Too often, I’m tempted to grab a crowbar when God shuts a door. Surely the door is just stuck. Surely I am entitled to what is behind the door. Surely God needs my help.

Recently, my husband and I had the special opportunity to keep our one-year-old grandson for a few days. We spent weeks childproofing our house. After moving cleaning products out of the kitchen and doing a bit of rearranging, only one lower cabinet needed to be locked. Our grandson could still access the pots and pans, plastic storage containers, placemats and mixing bowls. But the “grill cabinet,” the one with the meat probe and thermometer and sharp grill utensils, was shut tight.

You can guess the next part of the story. The one cabinet door that had been made inaccessible to little hands was the only one that interested our grandson. I believe he would have used a crowbar to open the door had one been available to him.

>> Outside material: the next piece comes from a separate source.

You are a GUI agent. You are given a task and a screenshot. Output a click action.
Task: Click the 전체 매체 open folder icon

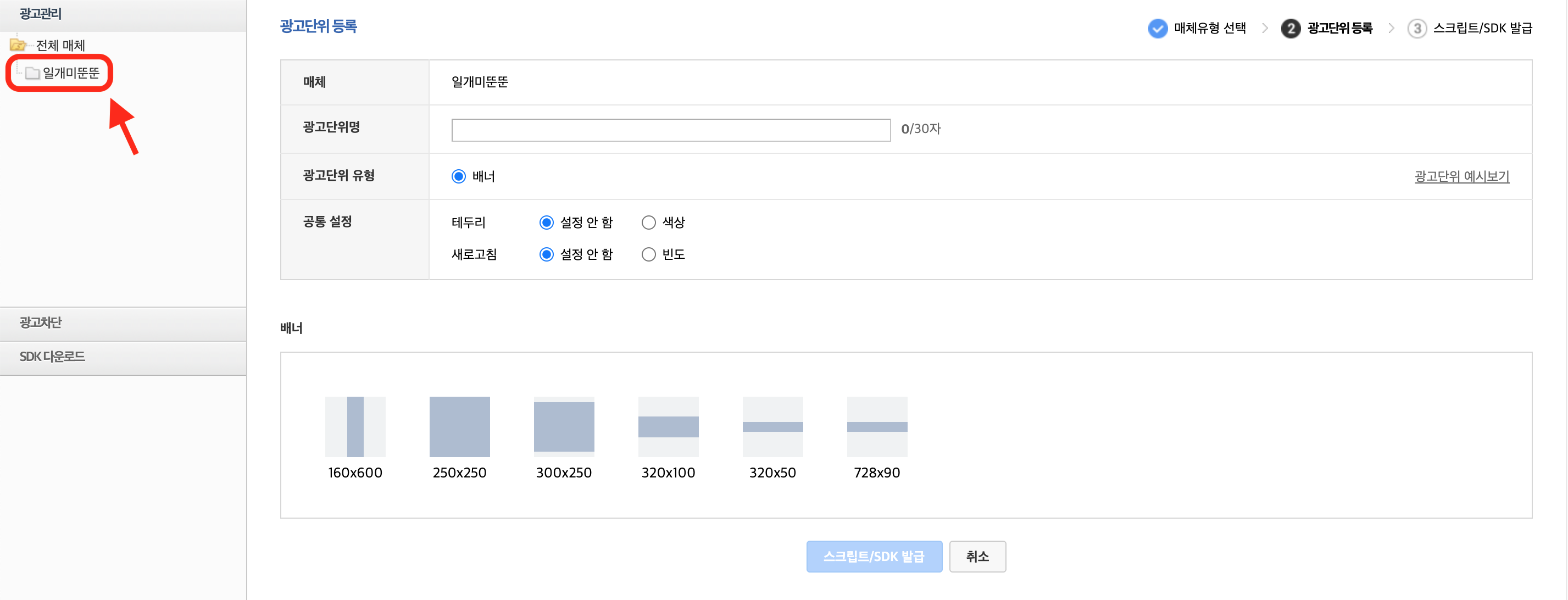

Why had we shut off that cabinet? It wasn’t because its contents were valuable. We could easily have replaced them had they been broken. No, we didn’t care about the grill items getting broken. We cared about our grandson being safe. We wanted to protect him from getting into anything that would hurt him.

Wherever you are in your ministry—whether you’re rebuilding your life from a painful past, enjoying a fresh start in a new endeavor or trying to figure out what in the world God is doing—continue submitting your thoughts and decisions to our Heavenly Father. Continue asking Him “to shut against you every door but the right one.” If He shuts a door, it’s not because He’s hiding the fun stuff. He’s protecting you. He knows what is best for you. So keep asking God to close every door except the right one.

And resist getting the crowbar. God doesn’t need it.